◆ **Supplied passage**:
☆ ☆ ☆ ☆ ☆ ☆ ☆
Three points:

(1) If you don't want to change the LANG setting, just
    setting LC_CTYPE=en_US.UTF-8 should be sufficient.

(2) It also will likely be the case that the terminal under
    which you are running VIM also needs to have been
    started in a UTF-8 locale.  Make sure that the terminal
    is UTF-8 capable.  For example, my recollection is that
    KDE's Konsole works very well for UTF-8 as long as you
    start it with LANG or LC_CTYPE set to a UTF-8 locale.  But
    if Konsole was started in your default ISO-8859-1 locale
    and then you try "LC_CTYPE=en_US.UTF-8 vim ", you still
    get garbled UTF-8 characters because Konsole itself is 
    still in ISO-8859-1.  Similar results may occur with
    xterm or mlterm.
☆ ☆ ☆ ☆ ☆ ☆ ☆
◆ **Dataset**:
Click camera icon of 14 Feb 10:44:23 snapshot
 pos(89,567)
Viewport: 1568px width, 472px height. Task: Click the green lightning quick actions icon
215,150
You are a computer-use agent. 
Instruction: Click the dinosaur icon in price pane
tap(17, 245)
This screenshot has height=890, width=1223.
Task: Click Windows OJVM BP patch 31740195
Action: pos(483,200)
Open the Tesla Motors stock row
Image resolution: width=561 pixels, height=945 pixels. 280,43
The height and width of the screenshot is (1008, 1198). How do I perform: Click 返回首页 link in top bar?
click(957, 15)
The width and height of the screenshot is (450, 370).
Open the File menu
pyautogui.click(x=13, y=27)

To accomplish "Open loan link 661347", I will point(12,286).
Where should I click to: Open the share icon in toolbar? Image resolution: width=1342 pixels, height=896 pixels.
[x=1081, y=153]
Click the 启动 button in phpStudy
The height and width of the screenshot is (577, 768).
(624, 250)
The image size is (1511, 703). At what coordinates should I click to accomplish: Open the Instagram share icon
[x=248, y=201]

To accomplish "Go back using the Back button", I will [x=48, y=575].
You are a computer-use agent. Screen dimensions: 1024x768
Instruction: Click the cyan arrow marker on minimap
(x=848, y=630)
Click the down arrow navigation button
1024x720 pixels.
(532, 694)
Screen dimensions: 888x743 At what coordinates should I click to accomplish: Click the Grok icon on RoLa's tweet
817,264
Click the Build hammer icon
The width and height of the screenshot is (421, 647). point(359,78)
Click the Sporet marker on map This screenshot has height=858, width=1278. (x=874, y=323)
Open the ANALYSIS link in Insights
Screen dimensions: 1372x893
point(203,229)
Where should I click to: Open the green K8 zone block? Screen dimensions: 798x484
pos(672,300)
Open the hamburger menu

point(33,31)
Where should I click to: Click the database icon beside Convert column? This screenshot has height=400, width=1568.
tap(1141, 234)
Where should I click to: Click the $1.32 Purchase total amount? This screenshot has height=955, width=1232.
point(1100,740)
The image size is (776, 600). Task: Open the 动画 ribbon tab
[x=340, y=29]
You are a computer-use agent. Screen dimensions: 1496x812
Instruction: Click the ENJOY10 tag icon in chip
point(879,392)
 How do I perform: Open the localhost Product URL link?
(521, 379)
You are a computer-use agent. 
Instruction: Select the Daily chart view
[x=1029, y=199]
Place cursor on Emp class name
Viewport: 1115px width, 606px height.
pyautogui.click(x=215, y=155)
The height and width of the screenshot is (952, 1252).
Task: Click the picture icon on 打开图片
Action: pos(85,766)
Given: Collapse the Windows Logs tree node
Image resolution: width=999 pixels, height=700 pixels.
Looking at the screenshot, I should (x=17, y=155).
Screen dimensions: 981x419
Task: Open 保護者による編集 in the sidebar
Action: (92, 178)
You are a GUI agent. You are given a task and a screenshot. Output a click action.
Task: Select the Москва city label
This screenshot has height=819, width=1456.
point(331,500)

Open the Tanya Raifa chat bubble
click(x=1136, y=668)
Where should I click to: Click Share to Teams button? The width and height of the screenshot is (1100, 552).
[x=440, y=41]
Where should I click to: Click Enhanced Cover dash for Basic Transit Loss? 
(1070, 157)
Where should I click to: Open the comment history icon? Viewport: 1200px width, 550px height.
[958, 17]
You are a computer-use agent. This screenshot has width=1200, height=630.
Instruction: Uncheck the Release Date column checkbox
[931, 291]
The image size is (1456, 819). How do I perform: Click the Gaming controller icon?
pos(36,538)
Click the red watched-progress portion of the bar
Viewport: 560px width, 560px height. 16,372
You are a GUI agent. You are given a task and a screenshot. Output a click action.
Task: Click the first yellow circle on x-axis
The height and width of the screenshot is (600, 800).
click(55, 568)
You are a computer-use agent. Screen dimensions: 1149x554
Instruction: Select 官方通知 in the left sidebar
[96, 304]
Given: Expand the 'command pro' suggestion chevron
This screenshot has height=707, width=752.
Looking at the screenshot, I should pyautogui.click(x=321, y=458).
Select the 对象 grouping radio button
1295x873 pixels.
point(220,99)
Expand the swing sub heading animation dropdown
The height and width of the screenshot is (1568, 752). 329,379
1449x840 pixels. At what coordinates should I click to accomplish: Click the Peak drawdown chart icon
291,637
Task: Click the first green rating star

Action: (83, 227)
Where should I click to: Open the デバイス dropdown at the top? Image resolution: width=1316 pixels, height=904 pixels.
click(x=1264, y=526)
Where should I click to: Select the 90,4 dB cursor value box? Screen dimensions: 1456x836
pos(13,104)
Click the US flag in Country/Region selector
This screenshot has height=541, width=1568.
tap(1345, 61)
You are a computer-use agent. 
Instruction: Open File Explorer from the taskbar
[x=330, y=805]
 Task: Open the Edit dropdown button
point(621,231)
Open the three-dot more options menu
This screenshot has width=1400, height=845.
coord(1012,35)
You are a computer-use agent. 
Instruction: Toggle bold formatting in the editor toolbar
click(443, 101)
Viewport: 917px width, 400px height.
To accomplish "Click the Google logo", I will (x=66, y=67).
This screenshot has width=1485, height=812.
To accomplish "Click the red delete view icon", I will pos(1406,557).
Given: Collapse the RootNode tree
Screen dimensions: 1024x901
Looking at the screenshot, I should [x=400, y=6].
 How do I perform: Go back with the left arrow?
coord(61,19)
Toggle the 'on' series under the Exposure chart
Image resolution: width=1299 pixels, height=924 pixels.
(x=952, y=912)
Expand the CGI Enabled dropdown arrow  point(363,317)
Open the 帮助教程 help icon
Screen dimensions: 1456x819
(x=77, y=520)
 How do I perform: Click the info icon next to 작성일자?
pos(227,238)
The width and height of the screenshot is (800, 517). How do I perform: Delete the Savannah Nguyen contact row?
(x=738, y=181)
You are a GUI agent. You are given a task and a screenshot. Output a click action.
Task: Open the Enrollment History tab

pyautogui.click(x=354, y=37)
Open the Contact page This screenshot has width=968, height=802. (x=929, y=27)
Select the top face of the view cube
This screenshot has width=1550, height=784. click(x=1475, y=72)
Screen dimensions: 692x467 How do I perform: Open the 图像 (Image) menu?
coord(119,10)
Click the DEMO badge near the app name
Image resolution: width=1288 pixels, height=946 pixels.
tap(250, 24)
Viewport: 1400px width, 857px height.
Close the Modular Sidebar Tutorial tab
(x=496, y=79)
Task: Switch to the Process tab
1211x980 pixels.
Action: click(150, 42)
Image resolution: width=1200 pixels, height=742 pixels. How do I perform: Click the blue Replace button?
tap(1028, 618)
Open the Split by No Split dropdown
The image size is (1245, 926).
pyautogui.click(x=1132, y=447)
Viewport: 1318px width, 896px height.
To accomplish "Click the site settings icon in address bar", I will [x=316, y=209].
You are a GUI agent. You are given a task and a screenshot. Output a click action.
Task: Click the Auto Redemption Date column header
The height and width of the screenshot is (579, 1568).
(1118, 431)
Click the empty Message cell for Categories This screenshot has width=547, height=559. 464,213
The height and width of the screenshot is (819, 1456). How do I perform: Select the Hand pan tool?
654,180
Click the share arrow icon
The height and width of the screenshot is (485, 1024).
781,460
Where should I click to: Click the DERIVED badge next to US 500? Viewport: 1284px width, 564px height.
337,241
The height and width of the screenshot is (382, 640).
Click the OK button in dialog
☆ ☆ ☆ ☆ ☆ ☆ ☆
◆ **Tasks to perform**:
a. According to the note on UTF-8 locales, what setting alone should be enough if you don't want to change the LANG setting?
b. Identify every line in the entries that contains the word "Expand", copying each such line in full. Case counts.

◆ **Answers per task**:
a. Setting LC_CTYPE=en_US.UTF-8

b.
Given: Expand the 'command pro' suggestion chevron
Expand the swing sub heading animation dropdown
Expand the CGI Enabled dropdown arrow  point(363,317)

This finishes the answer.